L'actrice devait initialement jouer à sa place dans "Le Dernier tango à Paris"


Dominique Sanda: « Maria Schneider était vulnérable »
Dominique Sanda sur le tournage de "Sans Mobile apparent" de Philippe Labro, 1970. SIPA. 00267261_000004

Vanessa Schneider consacre un livre à sa cousine, l’actrice Maria Schneider, dont le rôle dans le sulfureux film de Bernardo Bertolucci, Le dernier tango à Paris, la rendit célèbre et la détruisit en même temps. On ne retient du reste que ce rôle-là, alors que Maria a tourné dans de nombreux longs-métrages, notamment dans Profession : reporter,  de Michelangelo Antonioni. Elle y apparaît diaphane face à Jack Nicholson, toujours aussi inquiétant depuis Easy Rider. Comme l’écrit Vanessa Schneider, dans Tu t’appelais Maria Schneider, Profession : reporter parle de mensonge, d’identité, « de qui l’on est vraiment, de la tentation universelle de quitter sa vie pour une autre ».

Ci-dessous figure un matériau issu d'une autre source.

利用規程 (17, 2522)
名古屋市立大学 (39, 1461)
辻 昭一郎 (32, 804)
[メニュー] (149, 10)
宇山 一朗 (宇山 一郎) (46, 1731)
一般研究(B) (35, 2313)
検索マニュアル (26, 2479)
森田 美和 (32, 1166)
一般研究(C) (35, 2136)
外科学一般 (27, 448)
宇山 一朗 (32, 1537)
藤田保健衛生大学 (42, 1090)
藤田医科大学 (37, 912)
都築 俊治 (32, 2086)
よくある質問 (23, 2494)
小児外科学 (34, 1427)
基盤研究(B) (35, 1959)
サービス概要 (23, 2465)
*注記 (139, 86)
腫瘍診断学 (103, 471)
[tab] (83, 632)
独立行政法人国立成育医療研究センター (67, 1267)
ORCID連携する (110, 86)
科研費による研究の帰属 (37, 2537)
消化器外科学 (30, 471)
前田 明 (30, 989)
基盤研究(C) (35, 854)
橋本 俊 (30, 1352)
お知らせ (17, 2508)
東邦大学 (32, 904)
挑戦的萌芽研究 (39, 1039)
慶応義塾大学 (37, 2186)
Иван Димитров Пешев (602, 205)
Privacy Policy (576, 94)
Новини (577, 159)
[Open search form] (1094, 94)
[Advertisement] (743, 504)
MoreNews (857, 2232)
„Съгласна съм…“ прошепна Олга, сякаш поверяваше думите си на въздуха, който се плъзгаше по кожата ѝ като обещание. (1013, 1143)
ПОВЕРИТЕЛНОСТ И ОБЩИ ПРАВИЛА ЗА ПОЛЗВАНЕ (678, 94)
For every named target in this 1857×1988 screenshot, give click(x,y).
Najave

Le rôle principal féminin dans Le dernier tango à Paris fut initialement proposé à Dominique Sanda. Aujourd’hui l’actrice ne tourne quasiment plus et s’est retirée en Argentine. « Le cinéma, dit-elle, c’est beau, mais la vie est encore plus belle. » Prix d’interprétation à Cannes en 1976 pour L’Héritage, de Mario Bolognini, avec le massif Anthony Quinn, elle débuta sa carrière dans le film de Robert Bresson, Une femme douce. Agée de seize ans à peine, elle avait été engagée pour sa voix que Bresson avait trouvée irrésistible au téléphone. Peu après, cette belle blonde aux yeux clairs, à la fois fragile et déterminée, partit pour l’Italie, où elle joua dans Le Conformiste de Bertolucci. J’ai demandé à Dominique Sanda pourquoi elle avait refusé de tourner dans Le dernier Tango à Paris. Voici sa réponse qui, naturellement, l’amena à évoquer la personnalité tourmentée de Maria Schneider :

« Après le film Le Conformiste, il était tout naturel d’envisager une autre histoire, un sujet pour un prochain film de Bernardo Bertolucci. C’est ainsi qu’au cours d’un dîner en tête à tête avec Bernardo à « La Méditerranée » place de l’Odéon, nous inventâmes ce qui deviendra par la suite le fameux Dernier tango à Paris.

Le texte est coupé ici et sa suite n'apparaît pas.